- _EXERCISE BRIEF_: Go to the line that contains "You are a GUI" in the records below and repeat it, and each line after it, exactly through the end, omitting pictures.

- _MATERIAL PROVIDED_:
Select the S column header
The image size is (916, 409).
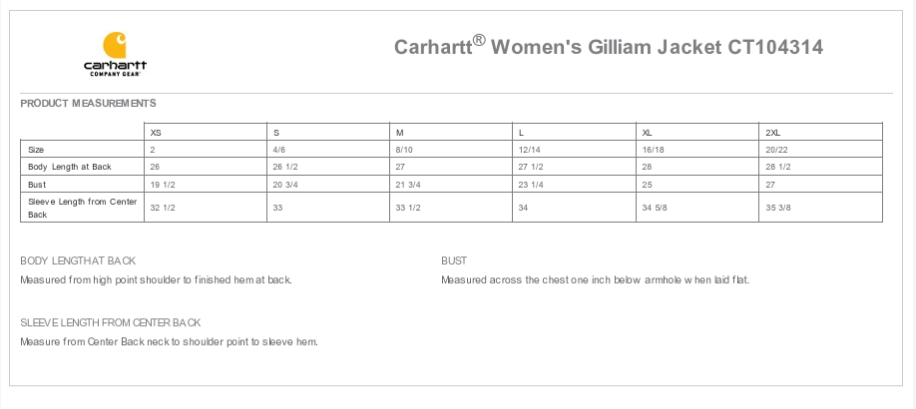(276, 132)

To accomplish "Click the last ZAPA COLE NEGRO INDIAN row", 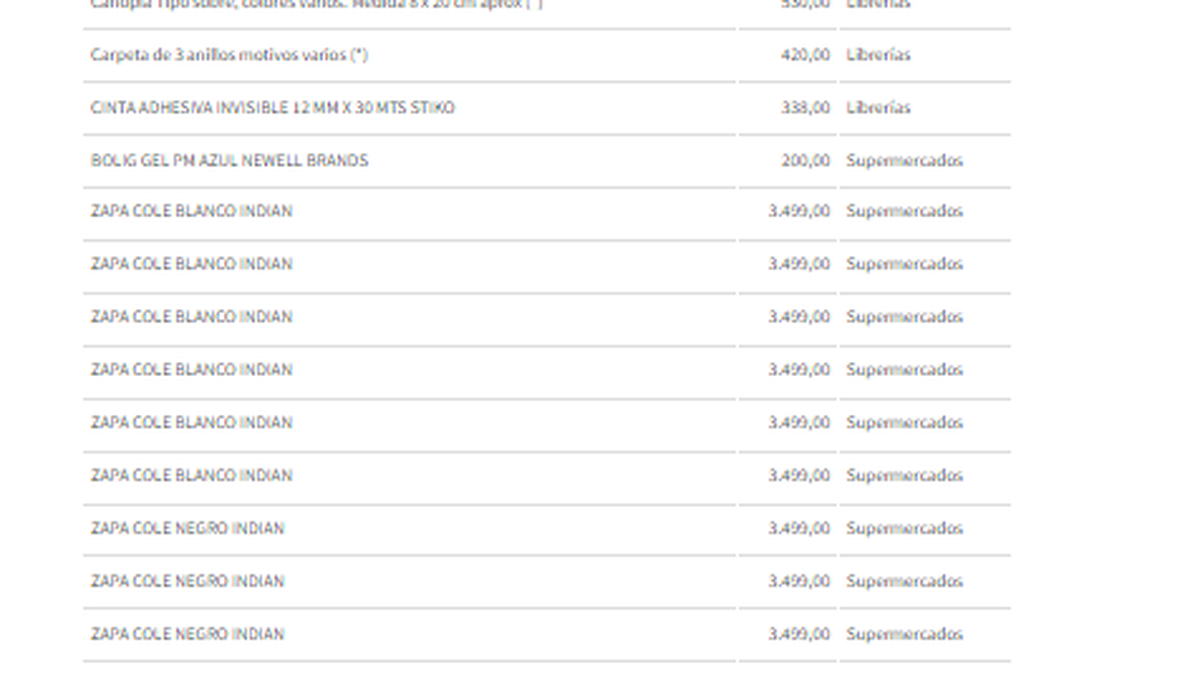I will point(187,635).
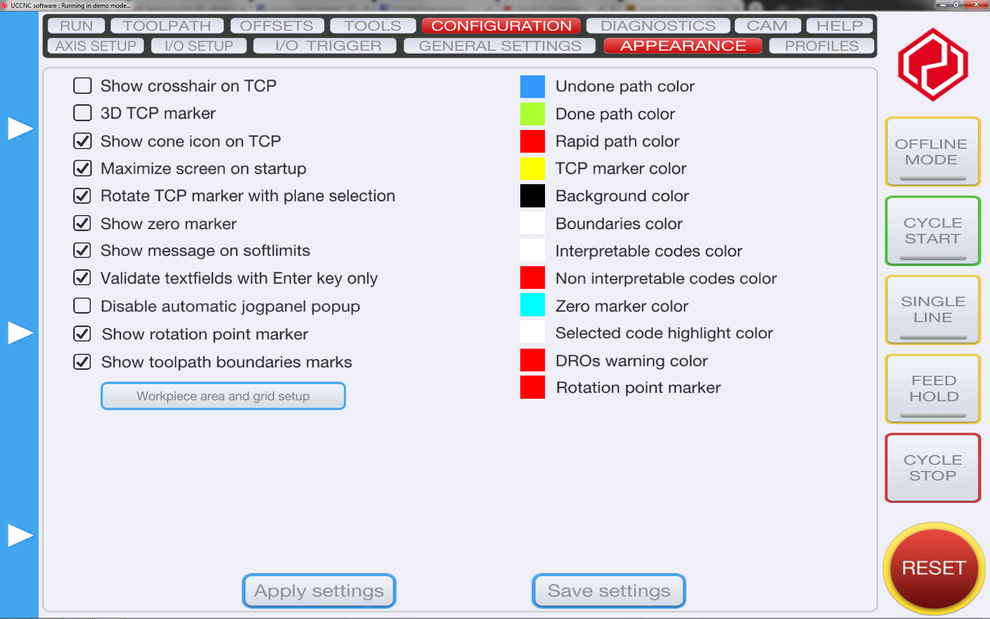Screen dimensions: 990x619
Task: Click Apply settings button
Action: (319, 591)
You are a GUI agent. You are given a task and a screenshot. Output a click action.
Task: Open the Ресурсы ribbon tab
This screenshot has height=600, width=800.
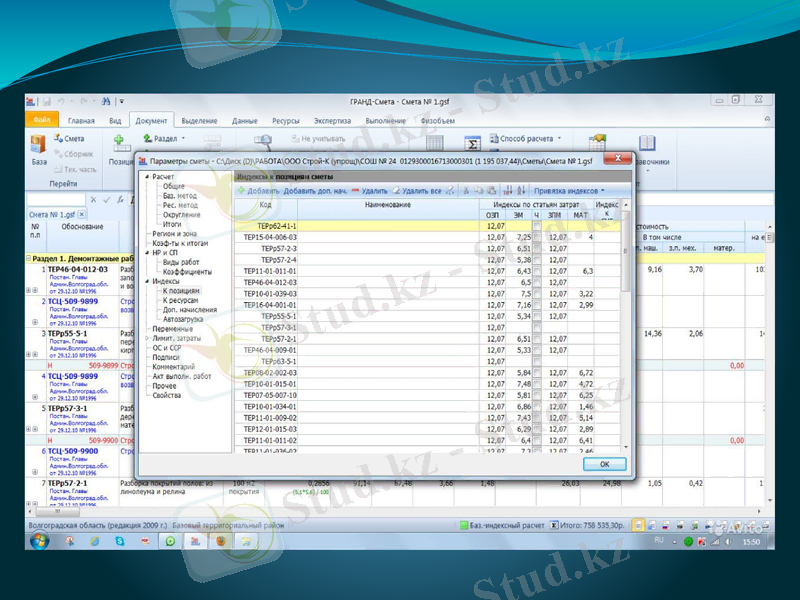(285, 120)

- _REPLY TO THE EXERCISE_:
You are a GUI agent. You are given a task and a screenshot. Output a click action.
Task: Open the Ресурсы ribbon tab
This screenshot has height=600, width=800.
(285, 120)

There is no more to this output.